Probier es aus = Geben Sie aus dem Text über Lauterbachs Pläne für Kinderarzneimittel den Abschnitt von „Am Morgen hatte“ bis einschließlich „Arzt möglich sein.“ wortgetreu aus.

Am Morgen hatte Lauterbach im ARD-«Morgenmagazin« noch scharf gegen die Apotheken geschossen. Beim öffentlichen Auftritt in seinem Ministerium an der Seite von ABDA-Präsidentin Gabriele Regina Overwiening zeigte er sich versöhnlicher: »Bei der Apothekerschaft haben wir im vergangenen Jahr eine hervorragende Leistung gesehen.« Jetzt werde bei den gelockerten Regeln zu Austausch und Herstellung »Rechtssicherheit und wirtschaftliche Sicherheit geschaffen«. Der Austausch der Darreichungsform soll ohne Rücksprache mit dem Arzt möglich sein.
Konkret heißt es im 5-Punkte-Plan: »Der Austausch von Kinderarzneimitteln der Dringlichkeitsliste wird ausgeweitet und erleichtert. Für die Herstellung von Rezepturen und für den Austausch der Darreichungsform wird bei diesen Kinderarzneimittel eine Retaxation ausgeschlossen. Ebenso wird für diese Arzneimittel eine Beanstandung in Wirtschaftlichkeitsprüfungen für die Ärzteschaft ausgeschlossen.«
Das soll Lauterbach zufolge sehr schnell gehen. Die gesetzliche Änderung soll im Pflegestudiumsstärkungsgesetz (PflStudStG) untergebracht werden, das sich schon im parlamentarischen Verfahren befinde. Allerdings sind davon zunächst nur wenige Arzneimittel betroffen. Overwiening hat dem Minister aber das Versprechen abgerungen, die Austauschregeln insgesamt zu erweitern und zu verstetigen.

Auszug aus Datensatz =

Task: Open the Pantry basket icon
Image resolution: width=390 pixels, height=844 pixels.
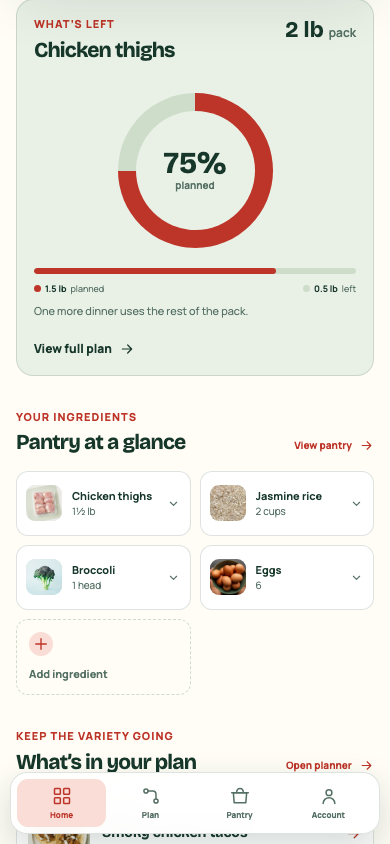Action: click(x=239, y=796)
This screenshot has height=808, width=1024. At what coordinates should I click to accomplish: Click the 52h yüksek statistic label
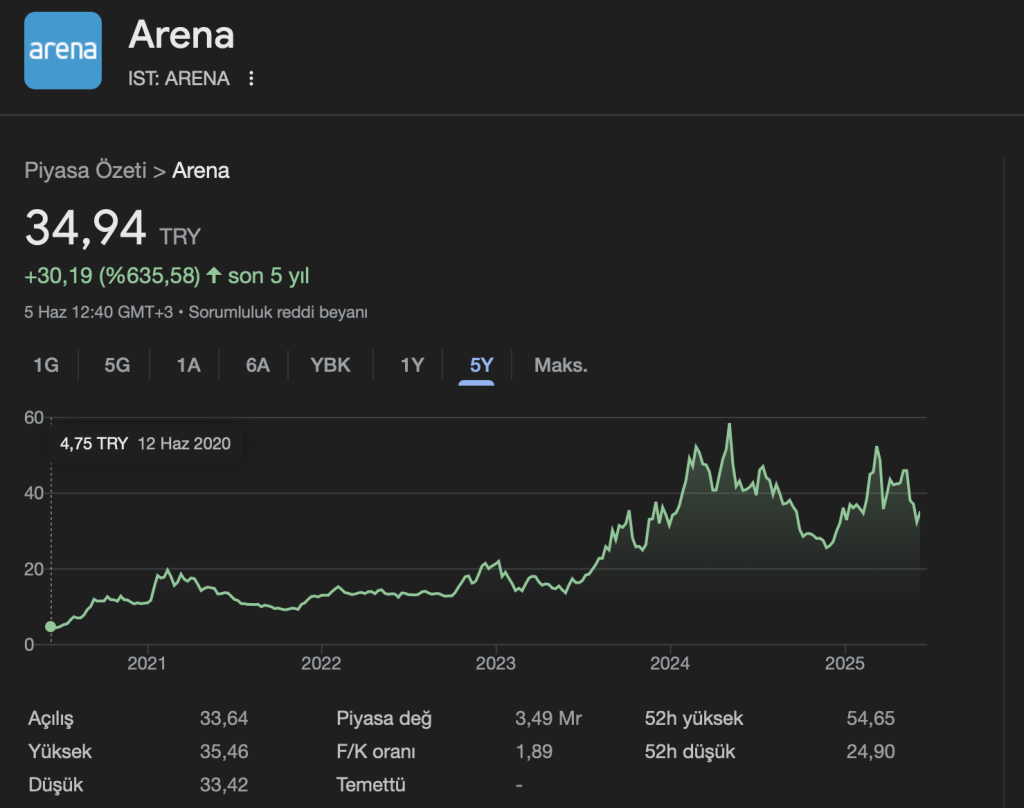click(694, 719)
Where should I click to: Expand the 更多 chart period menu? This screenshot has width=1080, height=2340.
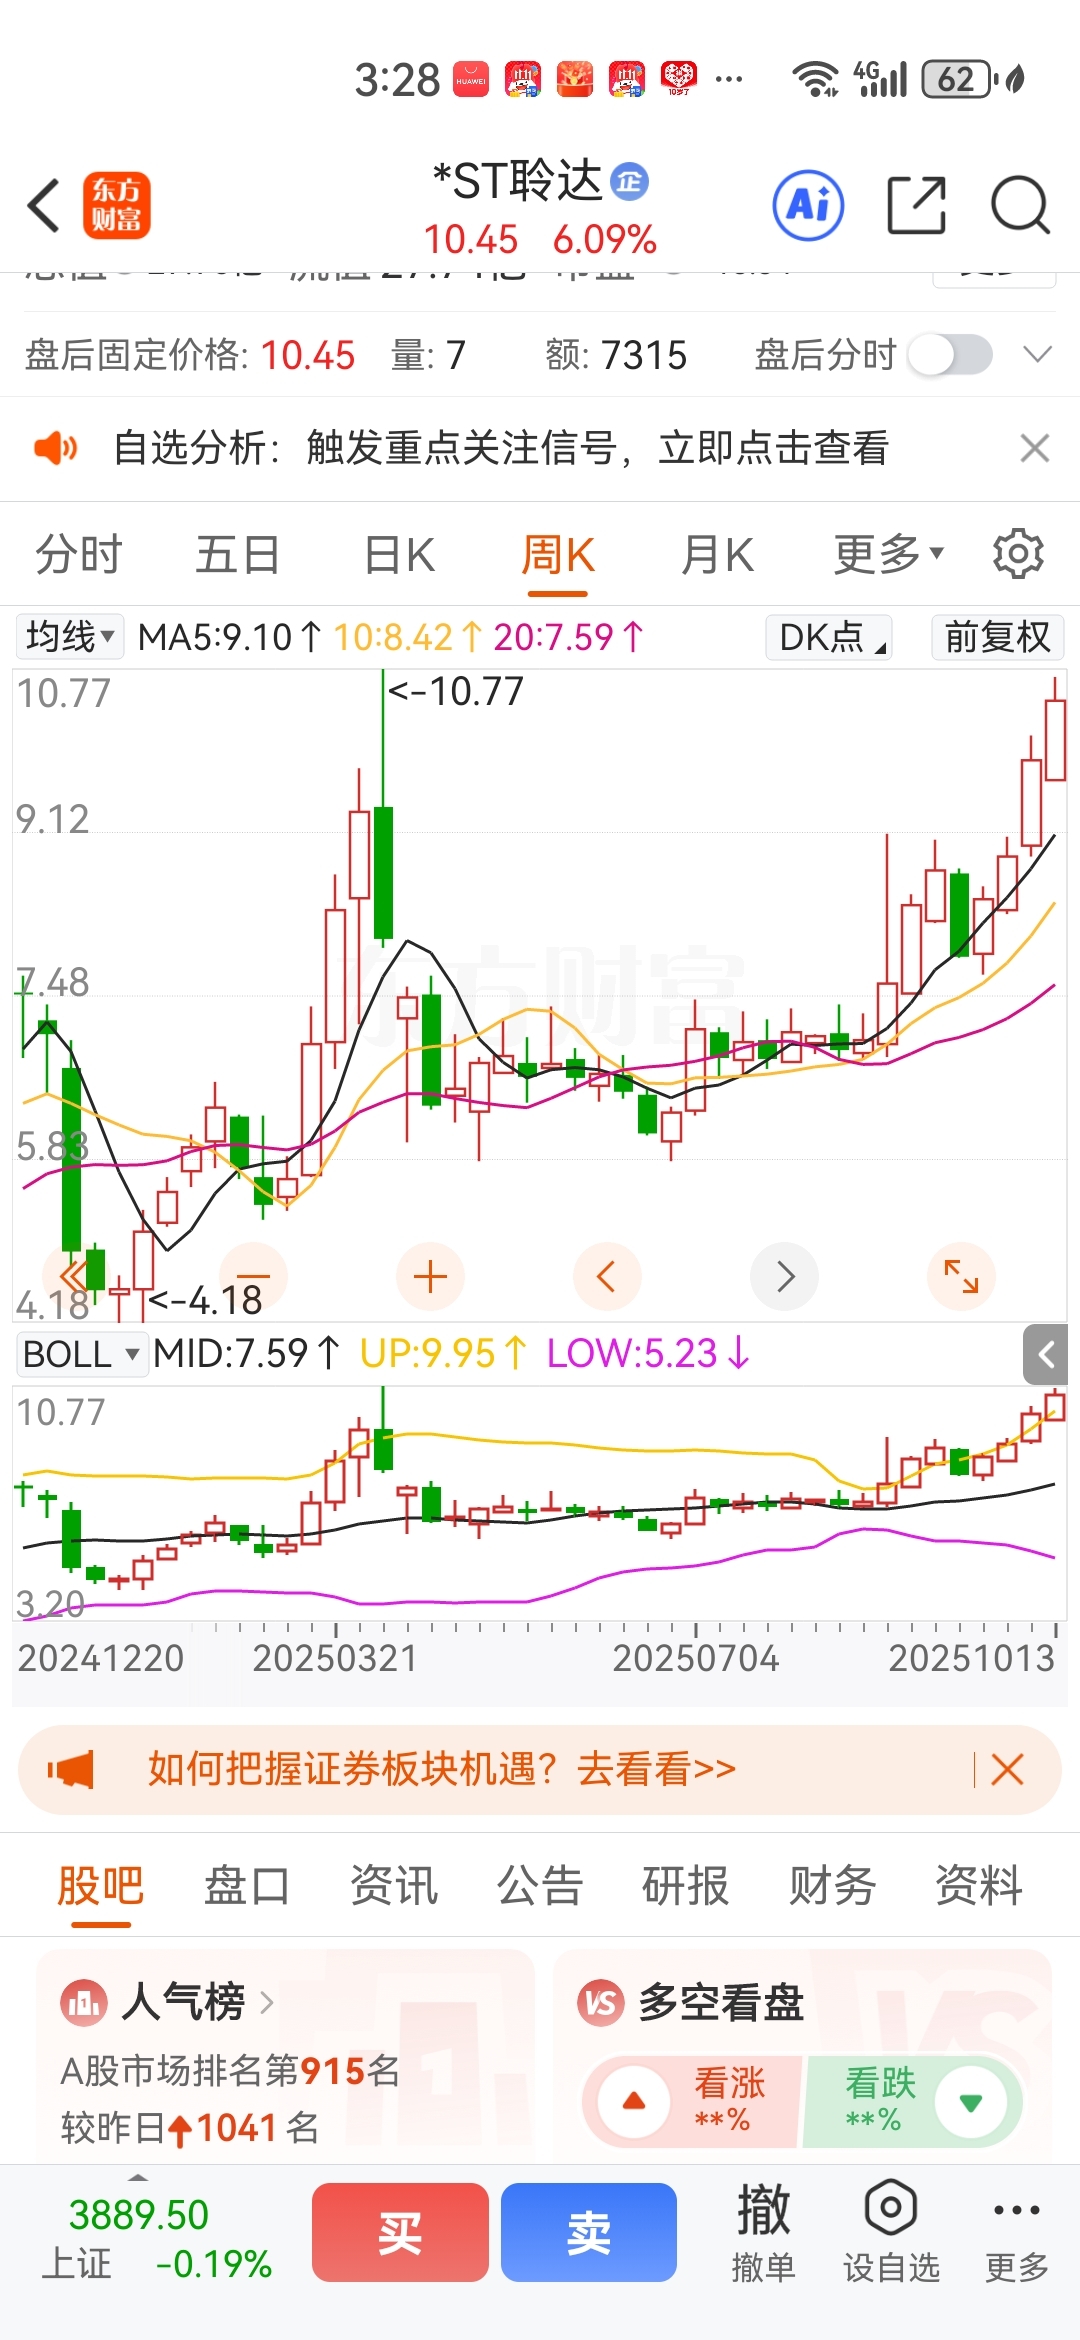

...

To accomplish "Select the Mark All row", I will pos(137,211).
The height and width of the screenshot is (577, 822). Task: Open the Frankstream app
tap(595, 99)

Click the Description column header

---

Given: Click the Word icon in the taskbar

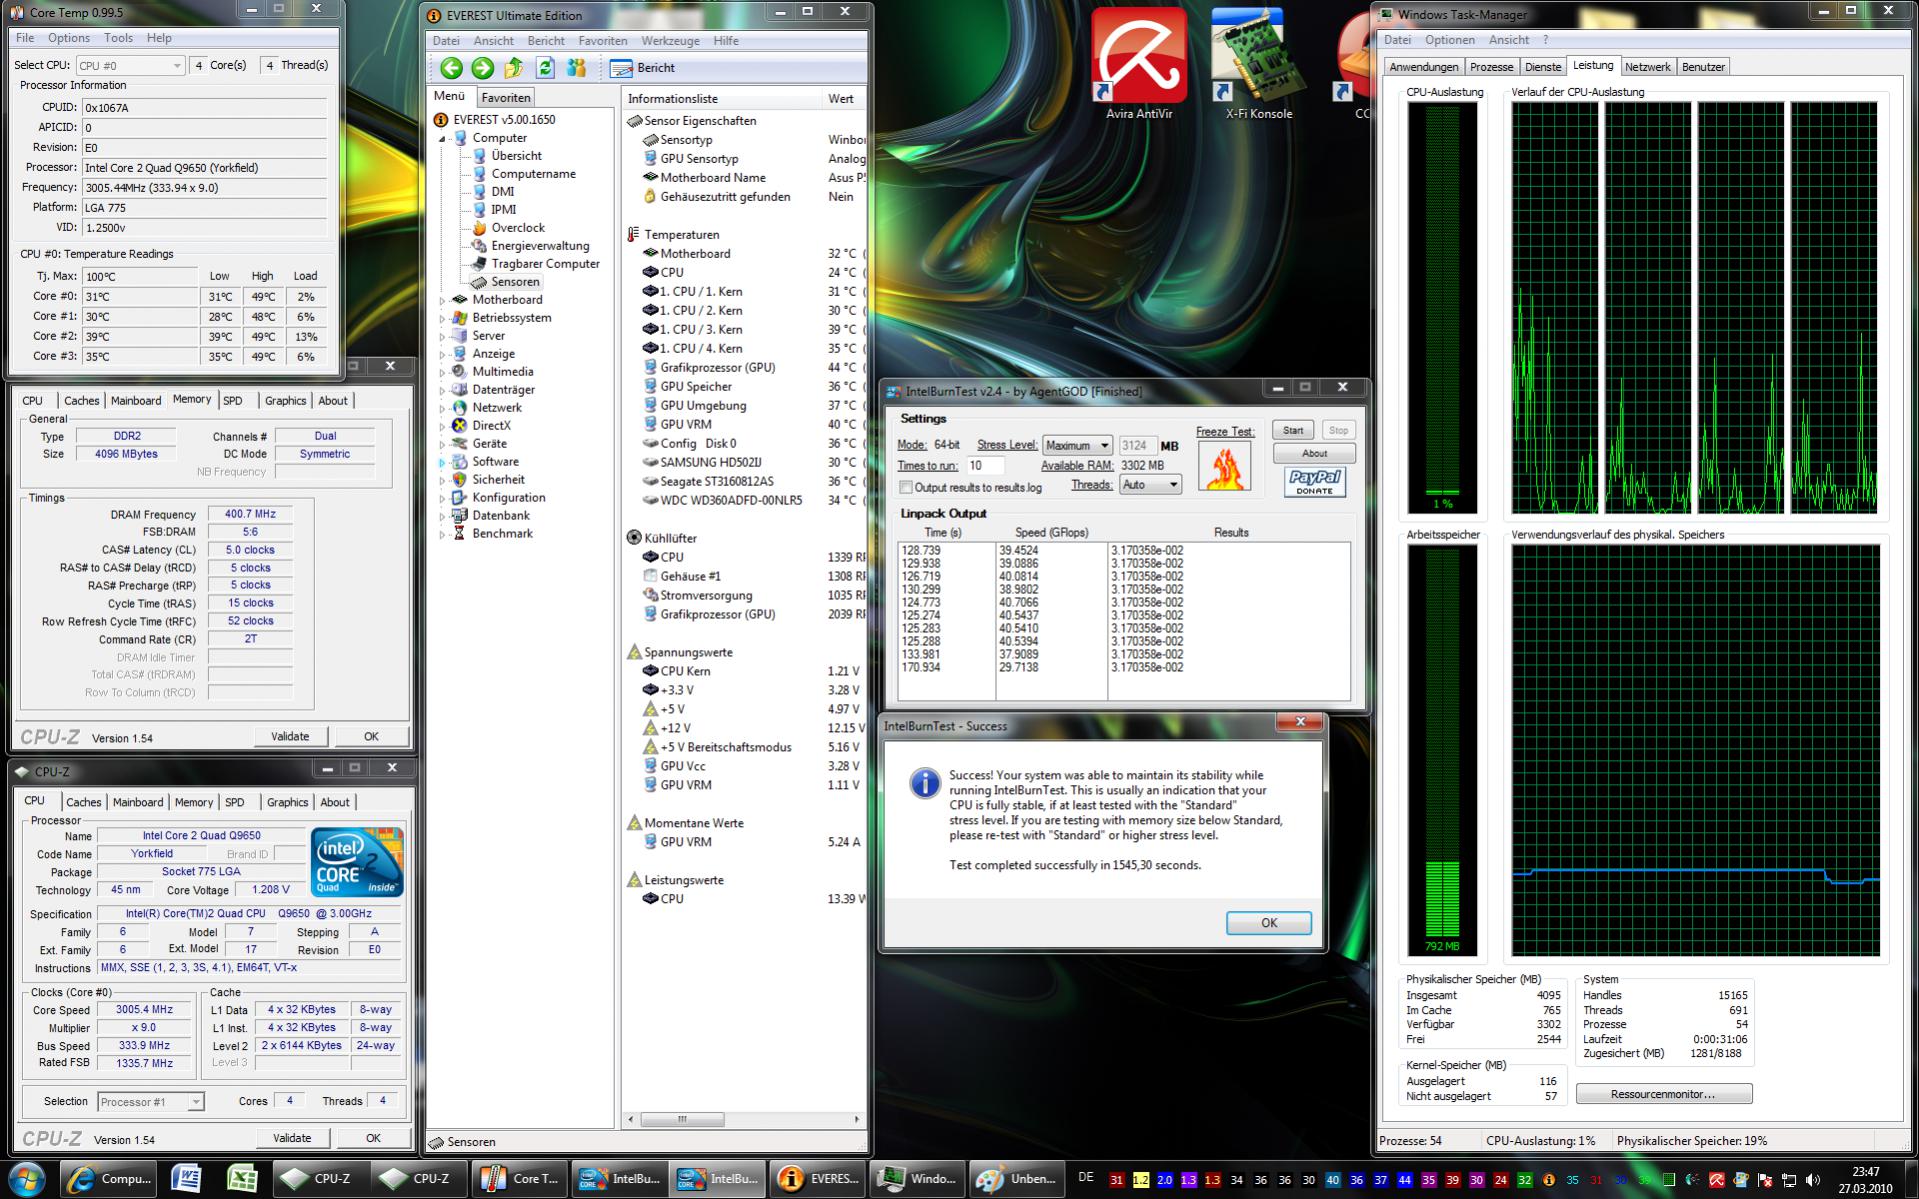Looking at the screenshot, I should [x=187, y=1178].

Lösung zur Aufgabe =
Am Morgen hatte Lauterbach im ARD-«Morgenmagazin« noch scharf gegen die Apotheken geschossen. Beim öffentlichen Auftritt in seinem Ministerium an der Seite von ABDA-Präsidentin Gabriele Regina Overwiening zeigte er sich versöhnlicher: »Bei der Apothekerschaft haben wir im vergangenen Jahr eine hervorragende Leistung gesehen.« Jetzt werde bei den gelockerten Regeln zu Austausch und Herstellung »Rechtssicherheit und wirtschaftliche Sicherheit geschaffen«. Der Austausch der Darreichungsform soll ohne Rücksprache mit dem Arzt möglich sein.